Name | # of Dates | Dealbreaker | Takeaway |
---|---|---|---|
(If I broke up with them, why? If they broke up with me, what did they say?) | What did I learn about myself and who/how I want to be in relationship with? |
And with my friends, certain stories, certain exchanges, certain people became points of gravity that pulled me back again and again to reflect on them and why they were so emotionally heavy. They became a part of my lore, and as such, creatively compelling. I started with You’ll-be-the-one-who-got-away-guy who had a different nickname before I broke up with him, but then that exchange was so memorable it was overwritten by this moniker that does not roll of the tongue. It wasn’t the most important or the most dramatic exchange I had with a date over the years, but it was the most concentrated, the most easily condensed into a single moment. And it was memorable.
So when I took photos of myself as each of my character archetypes for this artwork, and I sent them to my friends to see if the facial expressions were conveying the right emotion (I’m an artist, not an actor) they weren’t just evaluating “sad” “mad” “protective”. They were comparing the collective expression in these photos to their experience of my actual face and their actual memories of hearing this story for the first and fifth times. They understood every nuance and how it related to every other story and to the current state of my love life.
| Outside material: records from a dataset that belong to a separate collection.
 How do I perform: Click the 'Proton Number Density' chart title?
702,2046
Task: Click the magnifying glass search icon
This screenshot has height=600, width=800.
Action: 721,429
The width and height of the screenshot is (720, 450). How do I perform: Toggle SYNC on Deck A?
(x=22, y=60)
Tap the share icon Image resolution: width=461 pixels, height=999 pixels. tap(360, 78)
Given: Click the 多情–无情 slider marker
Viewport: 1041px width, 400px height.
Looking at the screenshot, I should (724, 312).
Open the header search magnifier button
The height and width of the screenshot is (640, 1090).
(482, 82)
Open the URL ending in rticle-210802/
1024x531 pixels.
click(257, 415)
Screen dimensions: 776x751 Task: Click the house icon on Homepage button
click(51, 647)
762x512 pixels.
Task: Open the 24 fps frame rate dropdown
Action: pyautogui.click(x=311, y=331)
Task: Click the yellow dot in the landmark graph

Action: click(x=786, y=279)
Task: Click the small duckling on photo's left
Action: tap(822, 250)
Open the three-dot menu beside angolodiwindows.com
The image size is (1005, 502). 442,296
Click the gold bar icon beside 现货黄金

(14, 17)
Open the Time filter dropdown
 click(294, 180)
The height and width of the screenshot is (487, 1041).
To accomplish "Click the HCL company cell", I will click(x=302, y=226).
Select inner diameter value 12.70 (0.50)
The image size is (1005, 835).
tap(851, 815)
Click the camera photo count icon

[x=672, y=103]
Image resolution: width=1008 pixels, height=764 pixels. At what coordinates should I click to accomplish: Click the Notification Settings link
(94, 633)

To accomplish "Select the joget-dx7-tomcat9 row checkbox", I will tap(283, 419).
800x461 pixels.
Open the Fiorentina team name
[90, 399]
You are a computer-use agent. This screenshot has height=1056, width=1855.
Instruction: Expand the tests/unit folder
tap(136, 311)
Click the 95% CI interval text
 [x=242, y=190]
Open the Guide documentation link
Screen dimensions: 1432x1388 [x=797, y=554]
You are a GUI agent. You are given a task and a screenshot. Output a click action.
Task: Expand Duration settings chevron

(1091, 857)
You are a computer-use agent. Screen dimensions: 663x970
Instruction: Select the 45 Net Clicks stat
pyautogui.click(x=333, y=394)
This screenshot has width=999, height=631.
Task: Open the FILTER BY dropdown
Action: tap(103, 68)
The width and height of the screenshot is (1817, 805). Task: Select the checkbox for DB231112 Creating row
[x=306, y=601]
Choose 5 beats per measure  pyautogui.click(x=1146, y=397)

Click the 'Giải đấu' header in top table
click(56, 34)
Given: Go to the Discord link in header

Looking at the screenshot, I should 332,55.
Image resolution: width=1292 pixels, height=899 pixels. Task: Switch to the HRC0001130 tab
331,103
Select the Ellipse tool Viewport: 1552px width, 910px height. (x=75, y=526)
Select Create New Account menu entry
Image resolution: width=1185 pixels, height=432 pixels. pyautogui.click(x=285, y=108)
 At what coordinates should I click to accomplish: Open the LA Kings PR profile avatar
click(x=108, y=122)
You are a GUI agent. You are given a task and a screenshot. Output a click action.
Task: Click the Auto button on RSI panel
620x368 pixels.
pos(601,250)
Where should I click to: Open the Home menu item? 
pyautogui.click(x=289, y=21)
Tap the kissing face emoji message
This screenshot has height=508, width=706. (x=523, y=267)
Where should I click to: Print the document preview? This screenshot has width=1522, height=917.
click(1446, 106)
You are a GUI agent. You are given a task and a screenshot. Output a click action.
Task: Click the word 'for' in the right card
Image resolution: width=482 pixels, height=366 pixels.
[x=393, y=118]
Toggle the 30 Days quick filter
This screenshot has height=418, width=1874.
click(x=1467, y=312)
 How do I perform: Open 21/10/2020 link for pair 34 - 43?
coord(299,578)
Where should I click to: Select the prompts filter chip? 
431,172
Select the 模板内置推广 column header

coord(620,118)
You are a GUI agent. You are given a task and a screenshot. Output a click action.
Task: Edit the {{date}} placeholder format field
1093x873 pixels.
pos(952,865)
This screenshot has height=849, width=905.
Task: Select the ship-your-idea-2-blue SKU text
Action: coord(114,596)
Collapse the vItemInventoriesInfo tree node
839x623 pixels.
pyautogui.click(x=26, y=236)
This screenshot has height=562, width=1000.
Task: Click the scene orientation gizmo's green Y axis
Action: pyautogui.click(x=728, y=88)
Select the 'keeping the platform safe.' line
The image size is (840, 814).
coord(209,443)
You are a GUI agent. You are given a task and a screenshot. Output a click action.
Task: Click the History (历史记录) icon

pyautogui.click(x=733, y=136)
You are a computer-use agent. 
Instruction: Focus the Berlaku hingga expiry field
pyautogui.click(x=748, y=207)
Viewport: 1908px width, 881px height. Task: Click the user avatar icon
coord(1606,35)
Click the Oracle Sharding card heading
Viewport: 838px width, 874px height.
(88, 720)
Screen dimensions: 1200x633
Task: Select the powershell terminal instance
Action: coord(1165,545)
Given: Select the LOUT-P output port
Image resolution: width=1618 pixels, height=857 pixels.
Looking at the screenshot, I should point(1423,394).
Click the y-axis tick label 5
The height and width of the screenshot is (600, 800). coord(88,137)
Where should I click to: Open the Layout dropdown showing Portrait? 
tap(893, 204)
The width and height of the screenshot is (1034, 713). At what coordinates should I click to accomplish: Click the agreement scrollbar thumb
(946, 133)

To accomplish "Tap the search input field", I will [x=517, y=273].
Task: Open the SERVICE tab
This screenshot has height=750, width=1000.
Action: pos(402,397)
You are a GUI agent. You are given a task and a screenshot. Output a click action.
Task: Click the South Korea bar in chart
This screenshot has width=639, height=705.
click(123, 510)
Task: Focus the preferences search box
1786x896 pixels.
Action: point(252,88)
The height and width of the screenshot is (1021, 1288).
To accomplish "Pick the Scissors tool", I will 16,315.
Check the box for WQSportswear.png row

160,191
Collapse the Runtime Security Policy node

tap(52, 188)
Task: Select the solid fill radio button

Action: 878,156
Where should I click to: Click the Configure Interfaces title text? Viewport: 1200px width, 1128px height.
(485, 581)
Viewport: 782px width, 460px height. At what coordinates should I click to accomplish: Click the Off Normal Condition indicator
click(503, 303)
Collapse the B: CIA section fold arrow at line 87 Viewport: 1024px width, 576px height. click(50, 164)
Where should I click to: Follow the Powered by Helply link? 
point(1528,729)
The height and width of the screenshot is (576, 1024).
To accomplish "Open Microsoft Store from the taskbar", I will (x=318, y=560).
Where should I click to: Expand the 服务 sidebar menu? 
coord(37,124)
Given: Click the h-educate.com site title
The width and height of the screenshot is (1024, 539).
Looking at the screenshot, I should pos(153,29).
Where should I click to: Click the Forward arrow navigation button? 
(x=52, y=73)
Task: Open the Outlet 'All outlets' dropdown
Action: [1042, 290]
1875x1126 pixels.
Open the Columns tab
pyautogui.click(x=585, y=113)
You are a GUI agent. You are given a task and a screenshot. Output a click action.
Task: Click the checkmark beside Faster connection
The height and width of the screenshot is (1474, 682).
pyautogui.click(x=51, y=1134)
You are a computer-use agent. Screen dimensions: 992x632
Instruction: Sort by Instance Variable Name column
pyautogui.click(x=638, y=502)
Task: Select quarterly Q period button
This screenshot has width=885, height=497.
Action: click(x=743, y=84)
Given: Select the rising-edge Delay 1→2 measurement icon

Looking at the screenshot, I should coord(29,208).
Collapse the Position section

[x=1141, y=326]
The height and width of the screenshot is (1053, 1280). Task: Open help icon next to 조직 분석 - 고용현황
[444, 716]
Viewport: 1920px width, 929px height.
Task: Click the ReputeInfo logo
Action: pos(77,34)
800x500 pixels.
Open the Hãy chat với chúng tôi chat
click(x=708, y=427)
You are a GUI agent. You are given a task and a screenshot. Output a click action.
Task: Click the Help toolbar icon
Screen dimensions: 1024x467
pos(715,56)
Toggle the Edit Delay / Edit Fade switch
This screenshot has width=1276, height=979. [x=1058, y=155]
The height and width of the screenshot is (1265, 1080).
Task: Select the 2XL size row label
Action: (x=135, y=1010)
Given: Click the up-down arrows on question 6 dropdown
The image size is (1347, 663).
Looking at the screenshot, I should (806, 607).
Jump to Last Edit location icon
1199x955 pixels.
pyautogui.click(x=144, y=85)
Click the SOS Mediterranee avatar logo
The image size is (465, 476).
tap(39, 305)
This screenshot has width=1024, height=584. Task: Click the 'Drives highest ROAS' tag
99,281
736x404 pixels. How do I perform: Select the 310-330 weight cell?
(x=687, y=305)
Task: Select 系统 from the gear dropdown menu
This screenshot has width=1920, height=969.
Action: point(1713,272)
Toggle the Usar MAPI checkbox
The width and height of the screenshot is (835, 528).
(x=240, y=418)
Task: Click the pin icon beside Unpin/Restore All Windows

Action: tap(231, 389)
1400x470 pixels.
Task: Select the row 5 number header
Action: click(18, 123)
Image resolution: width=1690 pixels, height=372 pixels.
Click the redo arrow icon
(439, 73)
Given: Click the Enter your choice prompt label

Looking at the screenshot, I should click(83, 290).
And when I wrote the poetry that hides inside of the print, and titled it in a violently self-deprecating manner, my friends were there to reassure me that I was not being overly dramatic or sympathy-seeking (it is exhausting sometimes, not the creating, but the self-editing). Occasionally, I’m lucky and one of my friends will point out something I’ve put in the art completely by accident.
I don’t know if anyone who doesn’t already know these stories will feel the artwork in this series like my friends, but I do know that the specificity makes them conversely more relatable. And I know that my love life will not be an infinite well of inspiration but it is deeply relevant to my experience of the world and interpersonal relationships in this moment. I tend to flow from one creative theme to another, spending a year here, two years there. If I get to be romantically happy next, that sounds great. I’ll make a few artworks about it and move on to whatever emotional experience is compelling after that.